İnsan Hakları İzleme Örgütü, 2019 Dünya Raporu’nda bu duruma dikkat çekerek, Cumhurbaşkanı Tayyip Erdoğan’ın baskıcı yönetiminin OHAL’in sona ermesiyle birlikte son bulmadığının altını çiziyor.
“Muhaliflerin uyduruk terör suçlamalarıyla uzun süreli ve keyfi olarak tutuklanması, Türkiye’nin normali olmuş durumda” denen raporda, Türkiye’nin 2018 Haziranında yapılan meclis ve cumhurbaşkanlığı seçimleri medyanın sansürlendiği, bazı milletvekillerininin ve bir cumhurbaşkanı adayının hapiste tutulduğu bir ortamda yapıldı. Erdoğan’ın Adalet ve Kalkınma Partisi (AKP) güçsüzleştirilmiş meclisteki üstünlüğünü bir ittifak vasıtasıyla muhafaza etti” deniyor ve ekleniyor:
“Ve Erdoğan’ın yeniden Cumhurbaşkanı seçildiği seçimlerle birlikte 2017 yılında yapılan referandumda onaylanan Türkiye’nin başkanlık sistemi tam olarak yürürlüğe girmiş oldu.”
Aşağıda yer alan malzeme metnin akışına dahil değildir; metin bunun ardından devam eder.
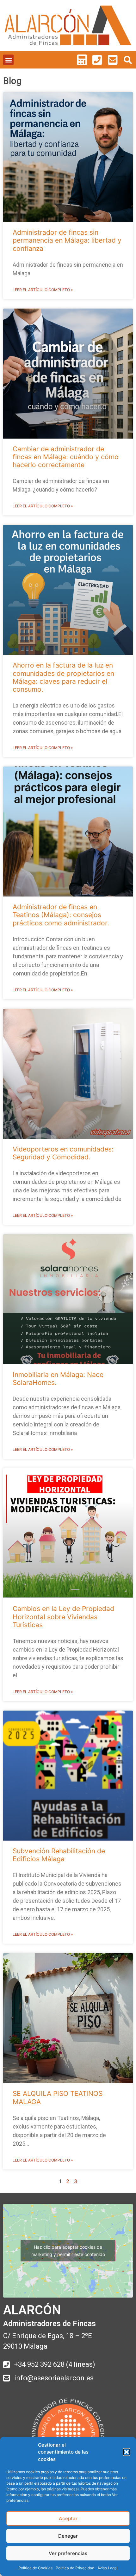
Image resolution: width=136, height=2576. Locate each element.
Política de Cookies (35, 2568)
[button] (126, 2452)
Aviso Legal (107, 2568)
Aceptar (68, 2518)
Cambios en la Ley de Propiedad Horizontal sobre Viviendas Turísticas (63, 1616)
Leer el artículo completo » (43, 289)
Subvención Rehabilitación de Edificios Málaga (59, 1855)
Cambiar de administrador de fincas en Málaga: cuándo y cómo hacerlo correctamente (66, 457)
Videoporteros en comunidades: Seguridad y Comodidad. (63, 1153)
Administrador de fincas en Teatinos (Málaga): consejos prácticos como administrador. (61, 915)
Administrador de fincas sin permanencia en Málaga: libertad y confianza (67, 240)
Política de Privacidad (75, 2568)
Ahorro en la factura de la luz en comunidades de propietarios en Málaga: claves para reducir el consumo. (63, 677)
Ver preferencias (68, 2553)
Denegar (68, 2536)
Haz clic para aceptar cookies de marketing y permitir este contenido (68, 2250)
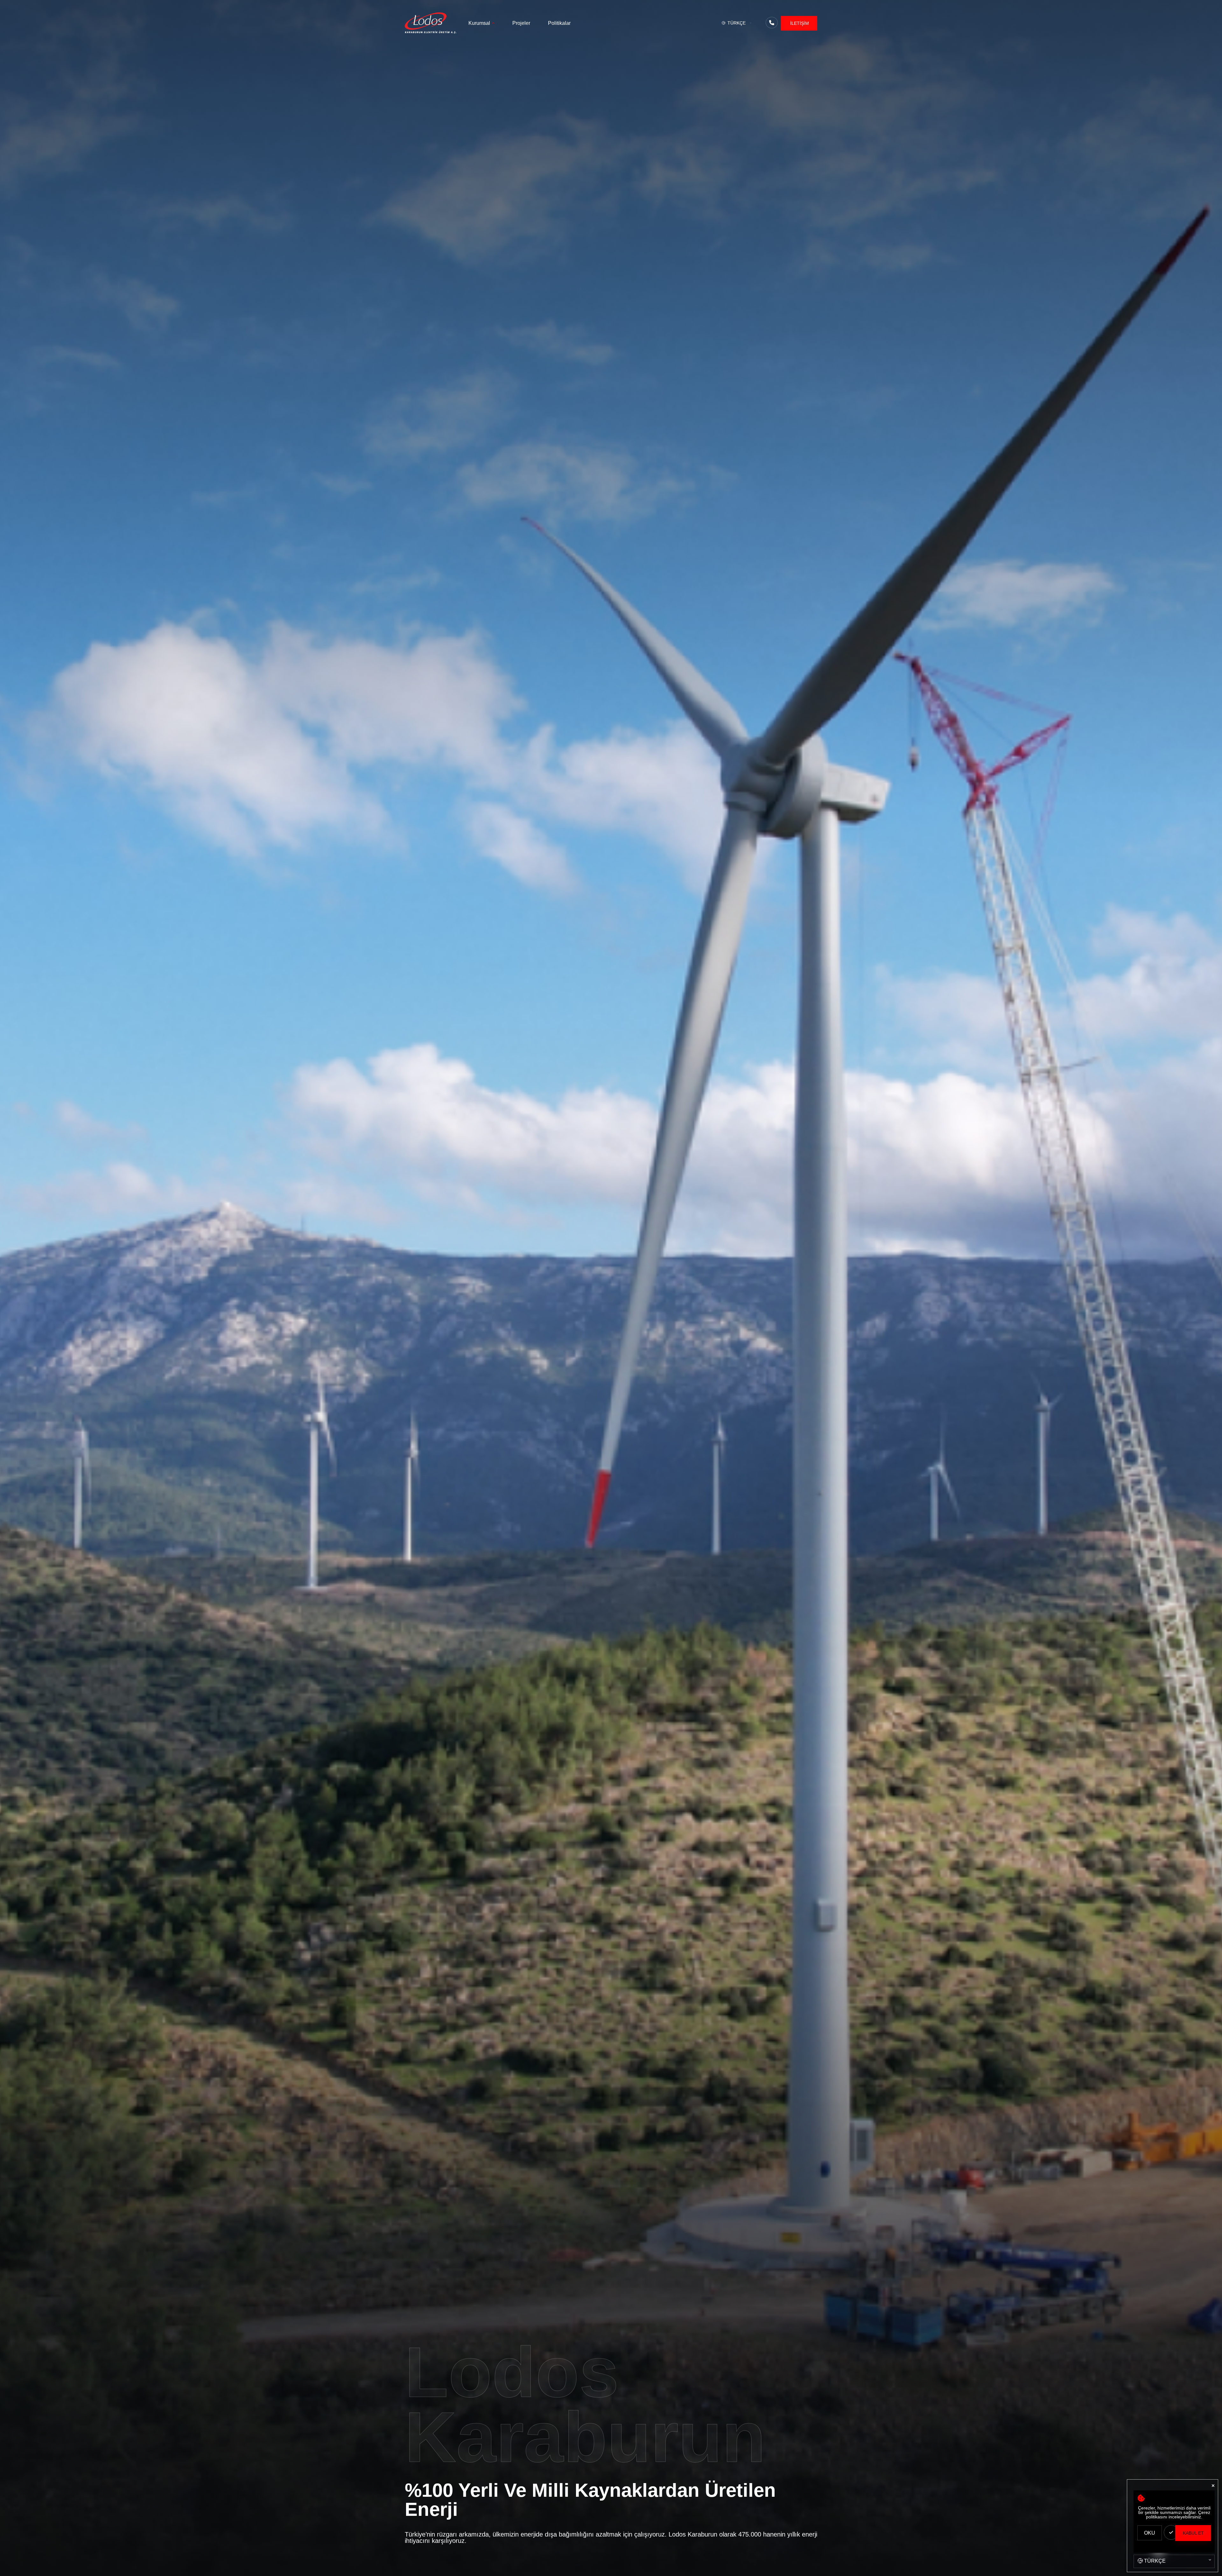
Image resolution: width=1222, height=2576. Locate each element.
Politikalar (559, 23)
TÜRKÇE (736, 22)
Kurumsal (479, 23)
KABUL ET (1193, 2533)
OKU (1149, 2533)
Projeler (521, 23)
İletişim (799, 23)
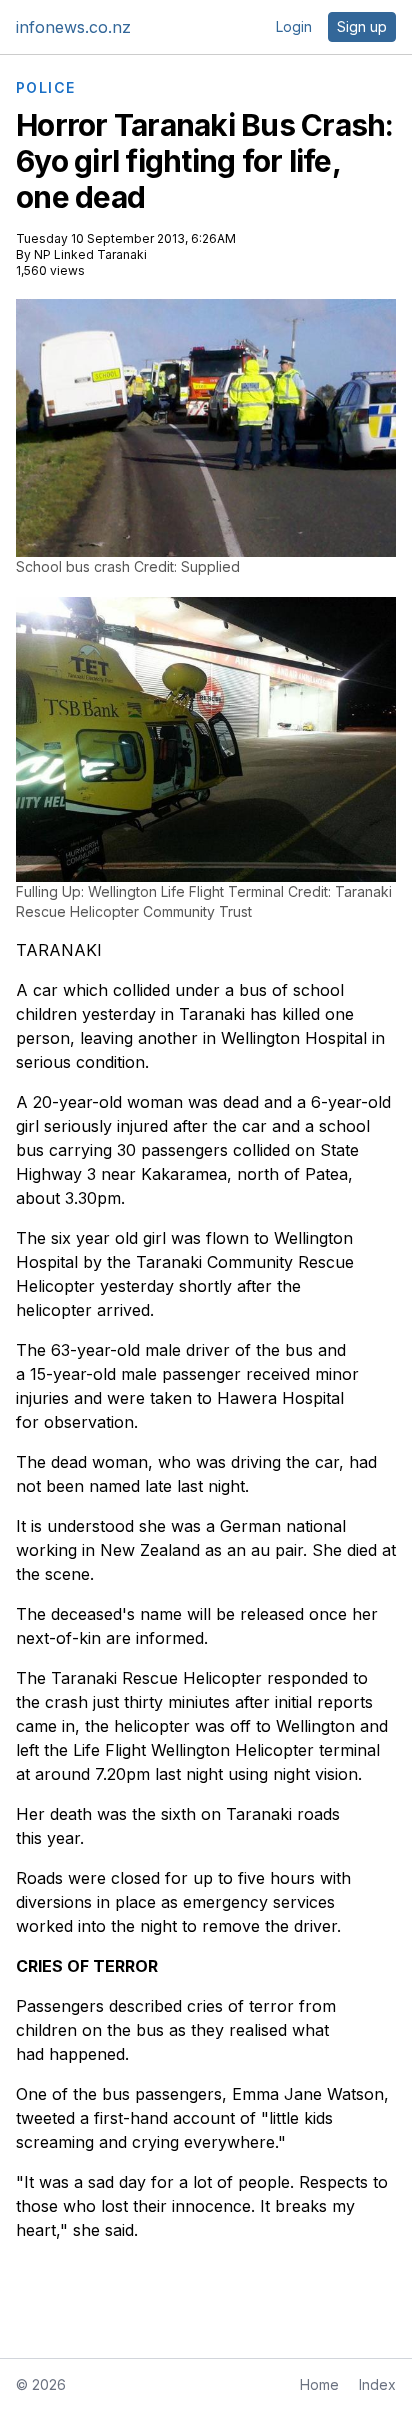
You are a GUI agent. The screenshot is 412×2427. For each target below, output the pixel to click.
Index (377, 2384)
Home (319, 2384)
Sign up (362, 26)
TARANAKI (59, 950)
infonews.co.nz (73, 27)
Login (294, 26)
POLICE (45, 88)
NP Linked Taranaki (90, 254)
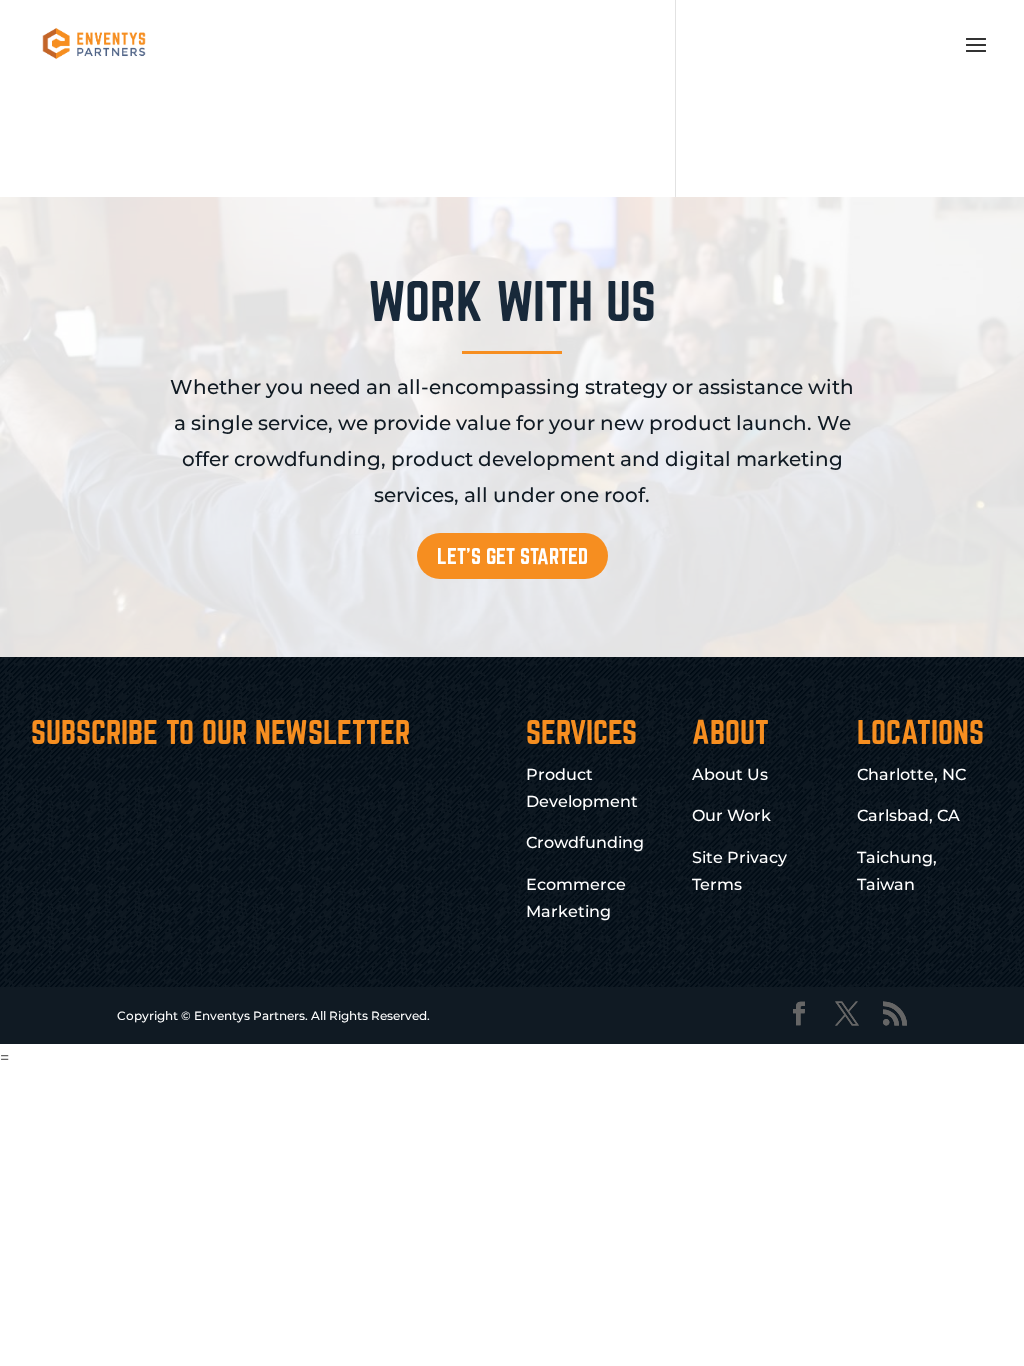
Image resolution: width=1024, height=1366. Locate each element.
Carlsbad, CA (908, 815)
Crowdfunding (585, 842)
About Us (730, 774)
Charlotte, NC (911, 774)
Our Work (731, 815)
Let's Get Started (512, 556)
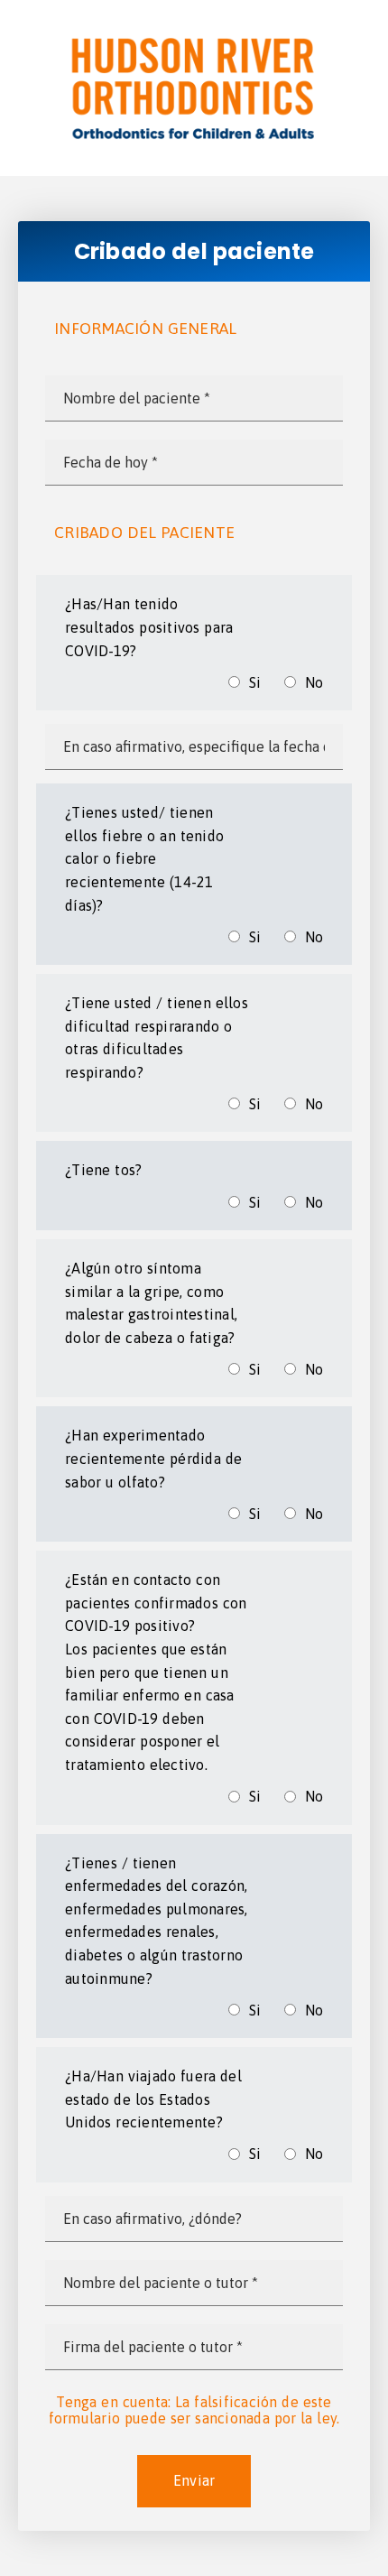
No (314, 682)
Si (255, 682)
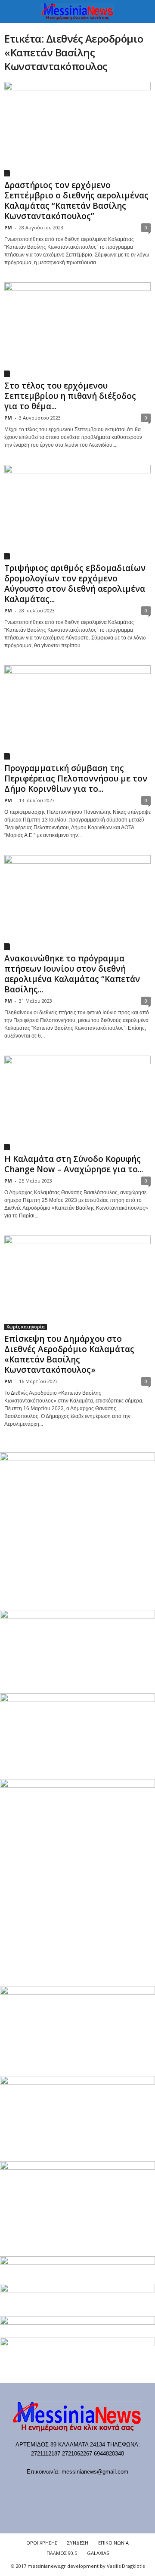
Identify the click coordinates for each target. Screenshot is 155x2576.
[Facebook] (34, 2488)
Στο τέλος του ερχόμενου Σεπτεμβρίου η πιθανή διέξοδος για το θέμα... (70, 396)
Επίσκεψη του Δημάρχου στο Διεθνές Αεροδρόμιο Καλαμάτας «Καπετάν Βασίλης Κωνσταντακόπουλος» (69, 1354)
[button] (141, 11)
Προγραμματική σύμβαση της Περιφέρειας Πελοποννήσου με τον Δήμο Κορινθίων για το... (75, 778)
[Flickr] (52, 2488)
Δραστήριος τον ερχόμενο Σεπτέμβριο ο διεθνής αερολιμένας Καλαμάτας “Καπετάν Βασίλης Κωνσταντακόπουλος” (76, 200)
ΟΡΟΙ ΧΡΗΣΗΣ (41, 2542)
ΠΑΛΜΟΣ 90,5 (61, 2553)
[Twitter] (105, 2488)
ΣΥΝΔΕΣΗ (77, 2542)
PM (8, 227)
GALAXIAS (98, 2553)
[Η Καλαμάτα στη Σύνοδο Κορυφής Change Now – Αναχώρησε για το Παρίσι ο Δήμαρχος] (77, 1103)
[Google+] (69, 2488)
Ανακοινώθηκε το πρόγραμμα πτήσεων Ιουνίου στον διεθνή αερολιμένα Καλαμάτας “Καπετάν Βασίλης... (72, 974)
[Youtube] (122, 2488)
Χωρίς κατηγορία (25, 1327)
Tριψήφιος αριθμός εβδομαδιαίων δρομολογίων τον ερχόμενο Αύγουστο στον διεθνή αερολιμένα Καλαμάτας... (75, 583)
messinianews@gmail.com (95, 2471)
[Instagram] (87, 2488)
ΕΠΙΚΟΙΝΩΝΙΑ (113, 2542)
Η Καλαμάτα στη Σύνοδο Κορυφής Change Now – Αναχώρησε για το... (73, 1164)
İnsan Hakları İzleme Örgütü Avrupa ve Orta Asya Direktörü Hugh Williamson, “olağanüstü halin altı ay önce son bulmuş olmasıyla birlikte, insan haklarına saygı duyulan bir iklime geri dönüleceğine ilişkin tüm umutlar yıkıldı” dedi. Williamson, “Erdoğan hükümetinin muhaliflerin ve eleştirel seslerin peşine düşmesi, Türkiye’de hukukun üstünlüğüne dayanan çerçeveyi paramparça etti, adaletin ise altını üstüne getirdi” diye konuştu.
674 sayfalık Dünya Raporu’nun 29. baskısında, İnsan Hakları İzleme Örgütü 100’den fazla ülkedeki insan hakları uygulamalarını gözden geçiriyor. Genel Direktör Kenneth Roth, rapora yazdığı giriş makalesinde, birçok ülkede nefret ve hoşgörüsüzlük tohumları saçan popülistlerin dirençle karşılaştığını belirtiyor.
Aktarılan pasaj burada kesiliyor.